换句话说:服务商选择现在包含这样一个问题:“你的数据收集合作伙伴能否提供清晰的审计追踪?”。在 2024 年,这个问题并没有出现在大多数清单上。但到 2026 年第三季度,它将出现在每一个严肃的清单中。
数据代理商问题变得更加棘手
Bright Data 报告了超过 3 亿美元的年化收入,同比增长超过 50%,并且他们已经明确表示,用于 AI 的数据是推动这一增长的引擎。合规训练数据市场之所以爆发,是因为另一种选择(即随意抓取任何你想要的数据)在两个特定方面变得更加危险。
首先,法律风险面扩大了。最高法院于 2026 年 2 月驳回了 Bright Data 的专利申请,其两项住宅 proxy 专利被宣告无效。Oxylabs 提起反诉,审判时间定于 2026 年 5 月 18 日。无论你对是非曲直如何看待,其结果都是关于数据如何收集的高昂诉讼成本。目睹这一切的小型玩家并没有放松警惕。
其次,技术对抗面扩大了。反爬虫服务商开始在客户网站之间实时共享威胁情报。在一个电商网站上被标记的抓取模式,可能会在几小时内被数百个网站拦截(SecurityBoulevard,2026 年)。轮换廉价 proxy 并寄希望于好运的旧套路在 2025 年底左右就已经失效了。我们在机器人检测已转向行为分析中探讨过这一转变。
总而言之:自建训练数据收集的成本在两个维度上都在上升。法律风险上升。技术难度增加。仍在坚持自建的公司要么在基础设施上投入真金白银,要么接受其数据集无法通过审计的现实。
到 2027 年中期的发展趋势
我们认为接下来的 18 个月将通过三种方式重塑服务商格局。
合规成为准入门槛。 ISO 27001、SOC 2、符合 GDPR 的流程、数据血缘。这些不是差异化优势,而是最低要求。Bright Data 已经拥有 ISO 27001 和 SOC 2 认证。他们的大多数竞争对手都在仓促应对。发布严肃 AI 产品的团队将拒绝引入无法提供这些证书的数据收集服务商。

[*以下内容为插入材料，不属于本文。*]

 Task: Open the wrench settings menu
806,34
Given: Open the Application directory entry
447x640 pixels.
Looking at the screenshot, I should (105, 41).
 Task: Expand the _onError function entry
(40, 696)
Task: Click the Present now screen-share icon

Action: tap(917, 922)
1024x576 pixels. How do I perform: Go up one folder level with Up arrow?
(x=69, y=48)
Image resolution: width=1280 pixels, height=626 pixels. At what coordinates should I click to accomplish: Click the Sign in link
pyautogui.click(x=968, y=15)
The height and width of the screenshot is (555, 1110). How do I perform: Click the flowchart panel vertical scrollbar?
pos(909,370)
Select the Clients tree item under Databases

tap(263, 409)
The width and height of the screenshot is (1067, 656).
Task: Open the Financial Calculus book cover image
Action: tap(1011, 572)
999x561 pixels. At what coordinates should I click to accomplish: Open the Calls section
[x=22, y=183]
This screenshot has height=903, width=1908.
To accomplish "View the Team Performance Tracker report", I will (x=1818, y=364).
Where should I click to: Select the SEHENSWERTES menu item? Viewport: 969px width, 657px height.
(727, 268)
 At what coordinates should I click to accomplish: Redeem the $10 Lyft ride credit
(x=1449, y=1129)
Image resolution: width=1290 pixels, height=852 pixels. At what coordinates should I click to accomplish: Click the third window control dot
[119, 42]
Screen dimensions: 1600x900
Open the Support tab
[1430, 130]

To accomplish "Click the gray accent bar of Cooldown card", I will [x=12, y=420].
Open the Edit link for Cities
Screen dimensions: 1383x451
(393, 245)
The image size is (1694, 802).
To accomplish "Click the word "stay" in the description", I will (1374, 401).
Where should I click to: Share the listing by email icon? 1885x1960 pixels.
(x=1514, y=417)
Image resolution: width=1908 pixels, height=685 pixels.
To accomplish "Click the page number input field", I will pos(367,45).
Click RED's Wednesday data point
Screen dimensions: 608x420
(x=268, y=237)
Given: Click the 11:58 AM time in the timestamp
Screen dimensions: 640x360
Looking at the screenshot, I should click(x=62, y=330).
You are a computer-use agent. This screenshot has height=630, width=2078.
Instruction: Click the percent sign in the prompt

审计追踪成为一项功能。 如今的大多数抓取 API 仅返回数据并丢弃其他所有内容。到 2027 年,相当一部分客户将需要记录:源 URL、获取时间、响应状态码、获取时的 robots.txt 状态、退出选择检查。当模型面临质疑时,这些枯燥的元数据将转化为合规的生命线。
服务商整合加速。 合规开销有利于规模化企业。依靠每月 69 美元档位生存的小型抓取 API 要么走向高端市场,要么在任何涉及 AI 训练的交易中被挤出局。将合规性与合理定价相结合的中端市场服务商将承接这些转移的需求。我们上个月梳理过的“自建还是购买”的算账对比,对自建方来说变得更加不利。
这对工程团队意味着什么
如果你在未来 12 个月内发布 AI 产品,你的数据获取决策将不再仅仅是一个基础设施问题。它们是一个法律风险问题,也是一个市场准入问题。
对你当前的数据管道提出以下三个问题:
你能列出过去 12 个月中抓取的每一个域名并附带时间戳吗? 如果不能,你将无法通过基本的审计。
你是否在获取时(而非训练时)尊重退出信号? robots.txt 和 X-Robots-Tag 不再是可选的。
如果你的数据服务商明天更改条款,你的训练管道还能生存吗? 大多数团队还没有问过这个问题。
所以现在就检查。第一批审计要求已经送达那些以为自己还有一年时间来解决这个问题的公司。
我们的立场
“设计即合规”不是一句营销口号。对于任何产品依赖网络数据的团队来说,这是一个关乎生存的决定。现在将数据血缘视为 P0 级功能的团队,将在 2027 年免于陷入残酷的混乱。而那些将其视为繁文缛节的团队最终会发现,正是这些繁文缛节决定了他们的产品能否进入市场。
训练数据的野蛮生长之所以走向终结,并非因为监管机构怀有敌意。而是因为出错的后果已经从“一篇令人尴尬的博客文章”变成了“你无法在欧洲发布产品”。这改变了供应链中每个人的利益权衡。